[Start of section]
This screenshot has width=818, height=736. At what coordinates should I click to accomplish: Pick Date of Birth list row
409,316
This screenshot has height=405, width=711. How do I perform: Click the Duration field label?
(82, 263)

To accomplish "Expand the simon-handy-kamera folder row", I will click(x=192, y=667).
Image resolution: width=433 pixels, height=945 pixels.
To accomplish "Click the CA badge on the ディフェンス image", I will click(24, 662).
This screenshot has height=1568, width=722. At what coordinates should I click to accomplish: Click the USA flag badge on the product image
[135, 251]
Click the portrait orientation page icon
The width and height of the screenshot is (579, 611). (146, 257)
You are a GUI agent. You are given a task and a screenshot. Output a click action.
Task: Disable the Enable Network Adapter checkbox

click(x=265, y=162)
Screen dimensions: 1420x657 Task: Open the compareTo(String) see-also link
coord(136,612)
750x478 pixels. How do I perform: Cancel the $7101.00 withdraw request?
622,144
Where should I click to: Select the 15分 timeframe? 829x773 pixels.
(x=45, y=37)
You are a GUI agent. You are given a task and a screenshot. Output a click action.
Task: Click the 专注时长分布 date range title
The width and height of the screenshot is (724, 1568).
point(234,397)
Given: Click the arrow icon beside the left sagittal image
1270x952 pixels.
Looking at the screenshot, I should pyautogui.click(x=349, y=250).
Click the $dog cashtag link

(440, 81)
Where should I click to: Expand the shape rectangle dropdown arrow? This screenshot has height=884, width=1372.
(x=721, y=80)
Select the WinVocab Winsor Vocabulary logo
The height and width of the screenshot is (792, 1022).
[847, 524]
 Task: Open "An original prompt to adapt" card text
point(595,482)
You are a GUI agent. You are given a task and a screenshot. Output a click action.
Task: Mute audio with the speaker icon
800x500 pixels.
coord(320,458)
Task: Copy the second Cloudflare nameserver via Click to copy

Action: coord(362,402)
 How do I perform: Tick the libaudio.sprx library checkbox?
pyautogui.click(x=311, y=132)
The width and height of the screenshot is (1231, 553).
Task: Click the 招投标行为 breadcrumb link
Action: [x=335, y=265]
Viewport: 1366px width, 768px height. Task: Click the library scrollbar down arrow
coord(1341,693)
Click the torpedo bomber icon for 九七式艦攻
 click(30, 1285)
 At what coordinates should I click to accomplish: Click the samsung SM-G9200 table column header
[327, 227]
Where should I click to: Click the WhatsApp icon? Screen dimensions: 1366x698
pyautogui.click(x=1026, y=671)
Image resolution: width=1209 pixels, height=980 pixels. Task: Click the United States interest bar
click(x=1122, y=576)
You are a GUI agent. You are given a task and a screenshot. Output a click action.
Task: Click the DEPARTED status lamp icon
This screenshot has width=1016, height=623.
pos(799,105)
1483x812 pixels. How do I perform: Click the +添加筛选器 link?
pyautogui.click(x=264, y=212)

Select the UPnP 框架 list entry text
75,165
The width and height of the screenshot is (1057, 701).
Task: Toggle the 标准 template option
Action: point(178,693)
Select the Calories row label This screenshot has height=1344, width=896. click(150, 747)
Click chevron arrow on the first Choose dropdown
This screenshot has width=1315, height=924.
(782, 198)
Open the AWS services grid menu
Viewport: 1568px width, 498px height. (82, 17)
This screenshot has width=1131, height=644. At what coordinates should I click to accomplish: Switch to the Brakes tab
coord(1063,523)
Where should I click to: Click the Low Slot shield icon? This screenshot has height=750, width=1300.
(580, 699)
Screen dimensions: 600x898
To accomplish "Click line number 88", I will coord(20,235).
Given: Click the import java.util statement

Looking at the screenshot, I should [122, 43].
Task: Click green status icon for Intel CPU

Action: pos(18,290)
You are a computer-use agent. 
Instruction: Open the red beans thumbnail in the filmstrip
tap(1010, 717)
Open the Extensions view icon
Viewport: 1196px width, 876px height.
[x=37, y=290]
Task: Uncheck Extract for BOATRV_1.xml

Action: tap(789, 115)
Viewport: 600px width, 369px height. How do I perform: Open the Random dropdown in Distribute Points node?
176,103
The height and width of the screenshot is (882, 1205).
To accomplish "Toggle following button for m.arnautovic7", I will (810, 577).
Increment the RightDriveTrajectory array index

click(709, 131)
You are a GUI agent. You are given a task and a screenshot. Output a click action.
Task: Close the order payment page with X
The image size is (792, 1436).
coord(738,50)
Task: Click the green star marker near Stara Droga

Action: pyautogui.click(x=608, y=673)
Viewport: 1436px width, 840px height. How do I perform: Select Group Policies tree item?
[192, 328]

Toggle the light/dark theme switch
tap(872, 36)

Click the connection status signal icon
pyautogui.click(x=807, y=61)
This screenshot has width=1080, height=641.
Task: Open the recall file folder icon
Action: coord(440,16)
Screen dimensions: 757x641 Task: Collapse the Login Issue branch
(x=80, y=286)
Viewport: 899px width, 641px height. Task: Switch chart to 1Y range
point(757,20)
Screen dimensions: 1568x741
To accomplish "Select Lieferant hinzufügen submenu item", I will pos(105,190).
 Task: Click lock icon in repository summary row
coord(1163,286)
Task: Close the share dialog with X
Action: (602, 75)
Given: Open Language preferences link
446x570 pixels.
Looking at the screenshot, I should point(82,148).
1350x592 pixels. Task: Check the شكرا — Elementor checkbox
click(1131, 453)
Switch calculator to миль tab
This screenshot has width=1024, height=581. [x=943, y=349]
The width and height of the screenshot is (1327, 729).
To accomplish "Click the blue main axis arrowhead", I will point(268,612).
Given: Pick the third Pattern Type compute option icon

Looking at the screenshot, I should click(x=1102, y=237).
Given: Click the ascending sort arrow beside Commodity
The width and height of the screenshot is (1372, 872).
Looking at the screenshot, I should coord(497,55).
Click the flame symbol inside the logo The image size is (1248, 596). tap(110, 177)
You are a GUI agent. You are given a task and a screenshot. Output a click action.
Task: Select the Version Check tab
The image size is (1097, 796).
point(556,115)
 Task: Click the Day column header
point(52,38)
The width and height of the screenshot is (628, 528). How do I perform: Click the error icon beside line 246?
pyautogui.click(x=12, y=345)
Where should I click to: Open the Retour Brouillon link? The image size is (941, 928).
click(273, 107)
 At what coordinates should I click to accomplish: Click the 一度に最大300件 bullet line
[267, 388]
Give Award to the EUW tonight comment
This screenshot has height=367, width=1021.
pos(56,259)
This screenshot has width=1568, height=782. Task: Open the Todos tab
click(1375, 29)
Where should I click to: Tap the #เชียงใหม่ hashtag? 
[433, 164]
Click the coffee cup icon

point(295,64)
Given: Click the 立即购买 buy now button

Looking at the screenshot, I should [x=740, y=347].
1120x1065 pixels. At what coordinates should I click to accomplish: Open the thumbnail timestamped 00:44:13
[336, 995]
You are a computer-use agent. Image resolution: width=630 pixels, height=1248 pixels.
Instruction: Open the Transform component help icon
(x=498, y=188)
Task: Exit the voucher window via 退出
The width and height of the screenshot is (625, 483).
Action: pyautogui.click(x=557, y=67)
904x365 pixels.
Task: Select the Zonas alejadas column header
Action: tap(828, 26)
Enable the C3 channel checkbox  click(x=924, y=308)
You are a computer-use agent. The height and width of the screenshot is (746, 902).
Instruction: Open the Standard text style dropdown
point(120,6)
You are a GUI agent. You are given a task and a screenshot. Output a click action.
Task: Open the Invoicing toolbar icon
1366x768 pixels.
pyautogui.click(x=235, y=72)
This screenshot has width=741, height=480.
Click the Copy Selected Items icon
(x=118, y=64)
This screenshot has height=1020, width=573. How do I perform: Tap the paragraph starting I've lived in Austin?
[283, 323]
[End of section]
■ Work task
Print the entries above exactly as they were written, down to the last line.

■ Written response
This screenshot has width=818, height=736. At what coordinates should I click to accomplish: Pick Date of Birth list row
409,316
This screenshot has height=405, width=711. How do I perform: Click the Duration field label?
(82, 263)

To accomplish "Expand the simon-handy-kamera folder row", I will click(x=192, y=667).
Image resolution: width=433 pixels, height=945 pixels.
To accomplish "Click the CA badge on the ディフェンス image", I will click(24, 662).
This screenshot has height=1568, width=722. At what coordinates should I click to accomplish: Click the USA flag badge on the product image
[135, 251]
Click the portrait orientation page icon
The width and height of the screenshot is (579, 611). (146, 257)
You are a GUI agent. You are given a task and a screenshot. Output a click action.
Task: Disable the Enable Network Adapter checkbox

click(x=265, y=162)
Screen dimensions: 1420x657 Task: Open the compareTo(String) see-also link
coord(136,612)
750x478 pixels. How do I perform: Cancel the $7101.00 withdraw request?
622,144
Where should I click to: Select the 15分 timeframe? 829x773 pixels.
(x=45, y=37)
You are a GUI agent. You are given a task and a screenshot. Output a click action.
Task: Click the 专注时长分布 date range title
The width and height of the screenshot is (724, 1568).
point(234,397)
Given: Click the arrow icon beside the left sagittal image
1270x952 pixels.
Looking at the screenshot, I should pyautogui.click(x=349, y=250).
Click the $dog cashtag link

(440, 81)
Where should I click to: Expand the shape rectangle dropdown arrow? This screenshot has height=884, width=1372.
(x=721, y=80)
Select the WinVocab Winsor Vocabulary logo
The height and width of the screenshot is (792, 1022).
[847, 524]
 Task: Open "An original prompt to adapt" card text
point(595,482)
You are a GUI agent. You are given a task and a screenshot. Output a click action.
Task: Mute audio with the speaker icon
800x500 pixels.
coord(320,458)
Task: Copy the second Cloudflare nameserver via Click to copy

Action: coord(362,402)
 How do I perform: Tick the libaudio.sprx library checkbox?
pyautogui.click(x=311, y=132)
The width and height of the screenshot is (1231, 553).
Task: Click the 招投标行为 breadcrumb link
Action: [x=335, y=265]
Viewport: 1366px width, 768px height. Task: Click the library scrollbar down arrow
coord(1341,693)
Click the torpedo bomber icon for 九七式艦攻
 click(30, 1285)
 At what coordinates should I click to accomplish: Click the samsung SM-G9200 table column header
[327, 227]
Where should I click to: Click the WhatsApp icon? Screen dimensions: 1366x698
pyautogui.click(x=1026, y=671)
Image resolution: width=1209 pixels, height=980 pixels. Task: Click the United States interest bar
click(x=1122, y=576)
You are a GUI agent. You are given a task and a screenshot. Output a click action.
Task: Click the DEPARTED status lamp icon
This screenshot has width=1016, height=623.
pos(799,105)
1483x812 pixels. How do I perform: Click the +添加筛选器 link?
pyautogui.click(x=264, y=212)

Select the UPnP 框架 list entry text
75,165
The width and height of the screenshot is (1057, 701).
Task: Toggle the 标准 template option
Action: point(178,693)
Select the Calories row label This screenshot has height=1344, width=896. click(150, 747)
Click chevron arrow on the first Choose dropdown
This screenshot has width=1315, height=924.
(782, 198)
Open the AWS services grid menu
Viewport: 1568px width, 498px height. (82, 17)
This screenshot has width=1131, height=644. At what coordinates should I click to accomplish: Switch to the Brakes tab
coord(1063,523)
Where should I click to: Click the Low Slot shield icon? This screenshot has height=750, width=1300.
(580, 699)
Screen dimensions: 600x898
To accomplish "Click line number 88", I will coord(20,235).
Given: Click the import java.util statement

Looking at the screenshot, I should [122, 43].
Task: Click green status icon for Intel CPU

Action: pos(18,290)
You are a computer-use agent. 
Instruction: Open the red beans thumbnail in the filmstrip
tap(1010, 717)
Open the Extensions view icon
Viewport: 1196px width, 876px height.
[x=37, y=290]
Task: Uncheck Extract for BOATRV_1.xml

Action: tap(789, 115)
Viewport: 600px width, 369px height. How do I perform: Open the Random dropdown in Distribute Points node?
176,103
The height and width of the screenshot is (882, 1205).
To accomplish "Toggle following button for m.arnautovic7", I will (810, 577).
Increment the RightDriveTrajectory array index

click(709, 131)
You are a GUI agent. You are given a task and a screenshot. Output a click action.
Task: Close the order payment page with X
The image size is (792, 1436).
coord(738,50)
Task: Click the green star marker near Stara Droga

Action: pyautogui.click(x=608, y=673)
Viewport: 1436px width, 840px height. How do I perform: Select Group Policies tree item?
[192, 328]

Toggle the light/dark theme switch
tap(872, 36)

Click the connection status signal icon
pyautogui.click(x=807, y=61)
This screenshot has width=1080, height=641.
Task: Open the recall file folder icon
Action: coord(440,16)
Screen dimensions: 757x641 Task: Collapse the Login Issue branch
(x=80, y=286)
Viewport: 899px width, 641px height. Task: Switch chart to 1Y range
point(757,20)
Screen dimensions: 1568x741
To accomplish "Select Lieferant hinzufügen submenu item", I will pos(105,190).
 Task: Click lock icon in repository summary row
coord(1163,286)
Task: Close the share dialog with X
Action: (602, 75)
Given: Open Language preferences link
446x570 pixels.
Looking at the screenshot, I should point(82,148).
1350x592 pixels. Task: Check the شكرا — Elementor checkbox
click(1131, 453)
Switch calculator to миль tab
This screenshot has width=1024, height=581. [x=943, y=349]
The width and height of the screenshot is (1327, 729).
To accomplish "Click the blue main axis arrowhead", I will point(268,612).
Given: Pick the third Pattern Type compute option icon

Looking at the screenshot, I should click(x=1102, y=237).
Given: Click the ascending sort arrow beside Commodity
The width and height of the screenshot is (1372, 872).
Looking at the screenshot, I should coord(497,55).
Click the flame symbol inside the logo The image size is (1248, 596). tap(110, 177)
You are a GUI agent. You are given a task and a screenshot. Output a click action.
Task: Select the Version Check tab
The image size is (1097, 796).
point(556,115)
 Task: Click the Day column header
point(52,38)
The width and height of the screenshot is (628, 528). How do I perform: Click the error icon beside line 246?
pyautogui.click(x=12, y=345)
Where should I click to: Open the Retour Brouillon link? The image size is (941, 928).
click(273, 107)
 At what coordinates should I click to accomplish: Click the 一度に最大300件 bullet line
[267, 388]
Give Award to the EUW tonight comment
This screenshot has height=367, width=1021.
pos(56,259)
This screenshot has width=1568, height=782. Task: Open the Todos tab
click(1375, 29)
Where should I click to: Tap the #เชียงใหม่ hashtag? 
[433, 164]
Click the coffee cup icon

point(295,64)
Given: Click the 立即购买 buy now button

Looking at the screenshot, I should [x=740, y=347].
1120x1065 pixels. At what coordinates should I click to accomplish: Open the thumbnail timestamped 00:44:13
[336, 995]
You are a computer-use agent. Image resolution: width=630 pixels, height=1248 pixels.
Instruction: Open the Transform component help icon
(x=498, y=188)
Task: Exit the voucher window via 退出
The width and height of the screenshot is (625, 483).
Action: pyautogui.click(x=557, y=67)
904x365 pixels.
Task: Select the Zonas alejadas column header
Action: tap(828, 26)
Enable the C3 channel checkbox  click(x=924, y=308)
You are a computer-use agent. The height and width of the screenshot is (746, 902).
Instruction: Open the Standard text style dropdown
point(120,6)
You are a GUI agent. You are given a task and a screenshot. Output a click action.
Task: Open the Invoicing toolbar icon
1366x768 pixels.
pyautogui.click(x=235, y=72)
This screenshot has width=741, height=480.
Click the Copy Selected Items icon
(x=118, y=64)
This screenshot has height=1020, width=573. How do I perform: Tap the paragraph starting I've lived in Austin?
[283, 323]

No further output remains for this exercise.